Ai-Assisted Reverse Engineering Can Fabricate Plausible Disassembly
Sources: 1 • Confidence: High • Updated: 2026-04-12 10:18
Key takeaways
- An assembler-knowledgeable reviewer argued the output was not a full disassembly, consisted of short snippets, and questioned whether the snippets were correct.
- Model-on-model review (using an LLM to check another LLM-generated reverse engineering artifact) did not prevent publication of a substantially inaccurate result in this case.
- Searching the binary for the opcode sequence B0 E8 ('mov al,0xe8') was used to confirm that a presented snippet was not present anywhere in the binary.
- Borland's Turbo Pascal 3.02 (1985) executable was 39,731 bytes and included a full text editor IDE and a Pascal compiler.
- The author used Codex CLI with GPT-5.4 xhigh to review the zip for obvious hallucinations and then published the result.
Sections
Ai-Assisted Reverse Engineering Can Fabricate Plausible Disassembly
- An assembler-knowledgeable reviewer argued the output was not a full disassembly, consisted of short snippets, and questioned whether the snippets were correct.
- The reviewer reported additional suspicious/impossible code in the artifact, including a 'ret 1' in a system call dispatcher that would misalign the stack.
- The author obtained the Turbo Pascal executable and used Claude via a sequence of prompts to interpret/decompile it into an interactive annotated artifact.
- A later update stated the published decompiled/annotated result was hallucinated and inaccurate.
- The reviewer reported that an 'EmitByte' routine shown in the artifact included a push/pop AX sequence that does not appear in the actual binary, indicating fabrication.
- After being shown the critique, Claude agreed that the artifact mixed real hex dumps and some correct disassembly with fabricated assembly and labels for roughly half the binary that fail byte-level comparison.
Reproducibility And Provenance Constraints In Llm-Generated Technical Artifacts
- Model-on-model review (using an LLM to check another LLM-generated reverse engineering artifact) did not prevent publication of a substantially inaccurate result in this case.
- The author used Codex CLI with GPT-5.4 xhigh to review the zip for obvious hallucinations and then published the result.
- The shared Claude link did not include the actual executed code; the author instead provided a zip of intermediate files.
Low-Cost Falsification Checks For Claimed Disassembly Snippets
- Searching the binary for the opcode sequence B0 E8 ('mov al,0xe8') was used to confirm that a presented snippet was not present anywhere in the binary.
- The reviewer reported that an 'EmitByte' routine shown in the artifact included a push/pop AX sequence that does not appear in the actual binary, indicating fabrication.
Software Compactness Benchmark Is Asserted But Not Explained
- Borland's Turbo Pascal 3.02 (1985) executable was 39,731 bytes and included a full text editor IDE and a Pascal compiler.
Unknowns
- What is the cryptographic hash (or other unique identifier) of the specific Turbo Pascal 3.02 executable analyzed, and is it the same binary used by the reviewer for opcode searches?
- What fraction of the binary can be covered by a reproducible, deterministic disassembly that maps each displayed instruction sequence to exact offsets/bytes?
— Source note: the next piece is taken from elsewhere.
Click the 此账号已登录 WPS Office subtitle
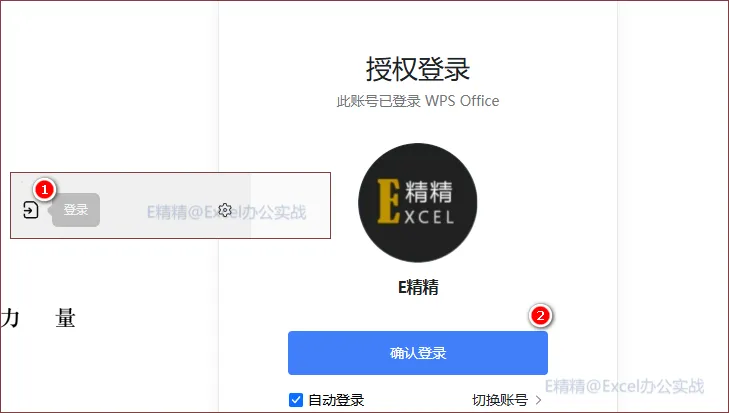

- Which specific parts of the artifact (if any) are confirmed correct by independent disassembly tooling, and what criteria are used to label a snippet 'correct'?
- What were the exact prompts, tool configurations, and intermediate transformations used to generate the annotated artifact from the binary?
- Is there any direct decision-readthrough (operator, product, or investor) described in the corpus, such as explicit changes to verification policy, publication standards, or tooling requirements?